Does Australia have the right mix of engineers for the 2020s and beyond?
STEM underpins everything we do as a society. Australia’s success, progress, and prosperity are intrinsically linked to our ability to embrace STEM education and skills. It’s anticipated 75 per cent of all new jobs will require STEM skills in the future, and the former National Skills Commission predicts STEM occupations will increase by 12.9 per cent over the coming years.
However, the engineering workforce in Australia is confronted with a pressing issue—the dwindling interest in science and mathematics subjects among students.
Over the years, Australian students’ performance in mathematics has declined compared to OECD countries. A contributing factor is an alarming statistic that 38 percent of secondary education teachers have taught subjects outside their areas of expertise, including mathematics, science, and technology. This situation has contributed to a shortage of qualified students pursuing higher or vocational engineering education.
While science, technology, and mathematics provide the necessary theories and tools, it is engineering that allows for the practical application of this knowledge. Engineers are indispensable in employing scientific and mathematical acumen to develop tangible solutions for real-world issues such as climate change and supporting Australia’s submarine capability.
To ensure Australia’s productivity and societal prosperity, it is also crucial to bolster the pipeline of engineers.
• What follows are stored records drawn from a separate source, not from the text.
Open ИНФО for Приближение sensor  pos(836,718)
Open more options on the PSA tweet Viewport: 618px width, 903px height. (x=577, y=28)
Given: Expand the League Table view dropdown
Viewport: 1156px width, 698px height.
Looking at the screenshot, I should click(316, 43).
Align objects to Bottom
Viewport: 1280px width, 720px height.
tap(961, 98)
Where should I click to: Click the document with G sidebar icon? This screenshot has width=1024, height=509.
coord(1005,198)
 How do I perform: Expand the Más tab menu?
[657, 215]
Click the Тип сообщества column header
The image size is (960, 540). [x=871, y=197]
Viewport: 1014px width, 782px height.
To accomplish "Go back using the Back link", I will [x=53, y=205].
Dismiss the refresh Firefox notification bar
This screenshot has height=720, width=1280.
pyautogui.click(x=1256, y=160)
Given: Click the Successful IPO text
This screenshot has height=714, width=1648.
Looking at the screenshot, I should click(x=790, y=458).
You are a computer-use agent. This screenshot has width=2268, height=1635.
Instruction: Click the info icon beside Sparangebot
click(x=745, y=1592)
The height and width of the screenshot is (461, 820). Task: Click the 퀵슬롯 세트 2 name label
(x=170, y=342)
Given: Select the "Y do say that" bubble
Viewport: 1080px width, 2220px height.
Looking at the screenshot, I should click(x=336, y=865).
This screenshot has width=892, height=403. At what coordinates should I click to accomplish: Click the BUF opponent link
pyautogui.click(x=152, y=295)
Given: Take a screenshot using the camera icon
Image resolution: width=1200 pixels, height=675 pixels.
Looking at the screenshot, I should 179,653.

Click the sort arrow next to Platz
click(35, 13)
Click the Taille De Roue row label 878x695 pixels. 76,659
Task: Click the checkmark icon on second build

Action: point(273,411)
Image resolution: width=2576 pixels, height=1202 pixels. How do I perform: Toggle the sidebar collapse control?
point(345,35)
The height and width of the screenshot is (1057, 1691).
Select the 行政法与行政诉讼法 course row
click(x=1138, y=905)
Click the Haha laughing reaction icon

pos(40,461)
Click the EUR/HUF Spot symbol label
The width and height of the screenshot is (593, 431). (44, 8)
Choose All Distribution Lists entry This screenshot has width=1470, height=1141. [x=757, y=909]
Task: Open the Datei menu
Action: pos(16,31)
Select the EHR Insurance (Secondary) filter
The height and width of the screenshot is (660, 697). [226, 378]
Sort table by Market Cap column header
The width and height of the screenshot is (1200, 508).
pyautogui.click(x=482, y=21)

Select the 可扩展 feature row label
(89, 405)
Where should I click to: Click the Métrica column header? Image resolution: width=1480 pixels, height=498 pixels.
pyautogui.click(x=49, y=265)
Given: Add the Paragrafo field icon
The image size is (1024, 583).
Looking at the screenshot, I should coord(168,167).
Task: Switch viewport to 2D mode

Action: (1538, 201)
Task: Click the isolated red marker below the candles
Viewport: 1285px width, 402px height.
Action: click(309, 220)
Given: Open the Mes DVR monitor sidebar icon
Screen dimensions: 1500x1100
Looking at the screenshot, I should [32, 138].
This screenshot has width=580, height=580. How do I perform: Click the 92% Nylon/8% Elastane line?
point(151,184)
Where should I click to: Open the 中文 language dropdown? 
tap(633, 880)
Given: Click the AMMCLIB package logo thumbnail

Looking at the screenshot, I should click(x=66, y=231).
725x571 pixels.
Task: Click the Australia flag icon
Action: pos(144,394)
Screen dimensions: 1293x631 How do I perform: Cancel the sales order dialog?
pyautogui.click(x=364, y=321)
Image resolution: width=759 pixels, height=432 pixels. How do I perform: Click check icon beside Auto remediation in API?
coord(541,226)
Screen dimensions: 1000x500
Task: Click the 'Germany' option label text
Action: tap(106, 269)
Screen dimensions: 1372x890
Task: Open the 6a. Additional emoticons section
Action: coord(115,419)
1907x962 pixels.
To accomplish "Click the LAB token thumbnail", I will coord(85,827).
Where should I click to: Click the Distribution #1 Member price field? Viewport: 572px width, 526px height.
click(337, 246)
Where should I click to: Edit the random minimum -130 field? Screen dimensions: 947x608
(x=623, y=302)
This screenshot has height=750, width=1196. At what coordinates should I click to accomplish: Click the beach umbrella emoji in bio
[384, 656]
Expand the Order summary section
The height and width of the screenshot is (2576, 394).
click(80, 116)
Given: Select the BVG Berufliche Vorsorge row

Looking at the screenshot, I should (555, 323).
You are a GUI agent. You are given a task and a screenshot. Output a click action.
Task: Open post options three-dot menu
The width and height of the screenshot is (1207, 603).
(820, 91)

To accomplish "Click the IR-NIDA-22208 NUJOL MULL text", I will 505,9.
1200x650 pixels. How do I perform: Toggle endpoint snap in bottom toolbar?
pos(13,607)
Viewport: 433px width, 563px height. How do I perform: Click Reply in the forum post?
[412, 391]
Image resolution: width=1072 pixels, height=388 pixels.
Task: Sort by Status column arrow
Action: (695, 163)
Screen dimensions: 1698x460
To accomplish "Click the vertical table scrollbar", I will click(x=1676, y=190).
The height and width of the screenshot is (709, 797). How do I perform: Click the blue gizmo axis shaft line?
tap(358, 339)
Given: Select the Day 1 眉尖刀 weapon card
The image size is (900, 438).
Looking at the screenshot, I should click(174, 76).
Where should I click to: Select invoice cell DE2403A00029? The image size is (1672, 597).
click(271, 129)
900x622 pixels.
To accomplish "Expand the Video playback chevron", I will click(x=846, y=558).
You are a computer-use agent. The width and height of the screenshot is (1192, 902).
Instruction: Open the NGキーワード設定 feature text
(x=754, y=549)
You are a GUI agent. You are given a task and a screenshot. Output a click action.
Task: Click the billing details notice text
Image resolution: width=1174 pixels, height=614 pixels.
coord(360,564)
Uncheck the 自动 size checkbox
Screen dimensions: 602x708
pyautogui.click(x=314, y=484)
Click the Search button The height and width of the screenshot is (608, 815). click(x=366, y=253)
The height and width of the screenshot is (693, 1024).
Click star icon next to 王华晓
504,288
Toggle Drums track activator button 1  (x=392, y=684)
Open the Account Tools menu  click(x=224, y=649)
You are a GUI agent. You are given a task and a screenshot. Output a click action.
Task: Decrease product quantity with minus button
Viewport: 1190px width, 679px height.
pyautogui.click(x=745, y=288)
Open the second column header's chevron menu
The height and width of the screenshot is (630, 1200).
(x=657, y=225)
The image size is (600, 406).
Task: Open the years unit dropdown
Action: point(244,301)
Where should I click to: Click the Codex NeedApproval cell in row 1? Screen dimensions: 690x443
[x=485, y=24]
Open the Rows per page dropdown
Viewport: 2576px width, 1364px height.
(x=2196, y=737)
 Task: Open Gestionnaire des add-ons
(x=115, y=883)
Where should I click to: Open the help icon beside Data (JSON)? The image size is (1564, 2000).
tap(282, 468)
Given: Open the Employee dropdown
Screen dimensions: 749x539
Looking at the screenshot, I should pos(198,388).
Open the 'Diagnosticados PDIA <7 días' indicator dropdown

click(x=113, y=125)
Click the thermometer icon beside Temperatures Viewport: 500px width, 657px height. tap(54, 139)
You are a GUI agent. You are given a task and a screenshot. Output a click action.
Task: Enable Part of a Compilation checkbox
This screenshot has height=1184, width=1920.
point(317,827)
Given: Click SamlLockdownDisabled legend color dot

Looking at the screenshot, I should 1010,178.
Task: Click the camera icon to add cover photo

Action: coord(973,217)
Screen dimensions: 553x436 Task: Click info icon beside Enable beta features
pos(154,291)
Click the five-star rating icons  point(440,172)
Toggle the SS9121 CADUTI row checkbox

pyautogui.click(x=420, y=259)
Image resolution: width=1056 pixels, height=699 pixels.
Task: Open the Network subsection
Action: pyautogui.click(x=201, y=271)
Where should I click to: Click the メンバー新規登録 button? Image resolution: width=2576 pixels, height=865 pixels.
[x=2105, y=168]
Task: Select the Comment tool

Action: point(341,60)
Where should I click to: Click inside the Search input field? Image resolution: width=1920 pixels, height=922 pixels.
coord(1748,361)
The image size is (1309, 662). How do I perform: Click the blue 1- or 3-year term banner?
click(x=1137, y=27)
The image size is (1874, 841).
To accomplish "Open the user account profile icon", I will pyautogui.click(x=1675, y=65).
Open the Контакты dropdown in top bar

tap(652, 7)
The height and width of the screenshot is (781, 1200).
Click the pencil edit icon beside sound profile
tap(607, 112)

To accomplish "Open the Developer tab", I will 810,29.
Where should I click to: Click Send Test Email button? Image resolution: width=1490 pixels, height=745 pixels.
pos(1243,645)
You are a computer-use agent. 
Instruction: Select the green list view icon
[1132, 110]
In Engineers Australia’s recent submission to the Government’s Pathway to Diversity STEM review we outline a key aspect of achieving this lies in embracing diversity within the engineering workforce. Currently, over 60 percent of Australia’s engineering workforce comprises overseas-born engineers, who bring valuable experience and knowledge to contribute to the nation. Unfortunately, unconscious and conscious biases often hinder their job prospects, preventing them from leveraging their expertise fully.
Then we have the glaring gender imbalance. While women make up 27 per cent of the overall STEM workforce, the engineering profession lags, with only 16 per cent of Australian engineering graduates and 13 per cent of the engineering workforce being female.
The government must prioritise initiatives that encourage students to embrace STEM subjects, provide better support for teachers, and promote diversity and equal opportunities within the engineering profession. By fostering a more inclusive environment and encouraging diverse perspectives and experiences, we can unlock the full potential of research and innovation in Australia.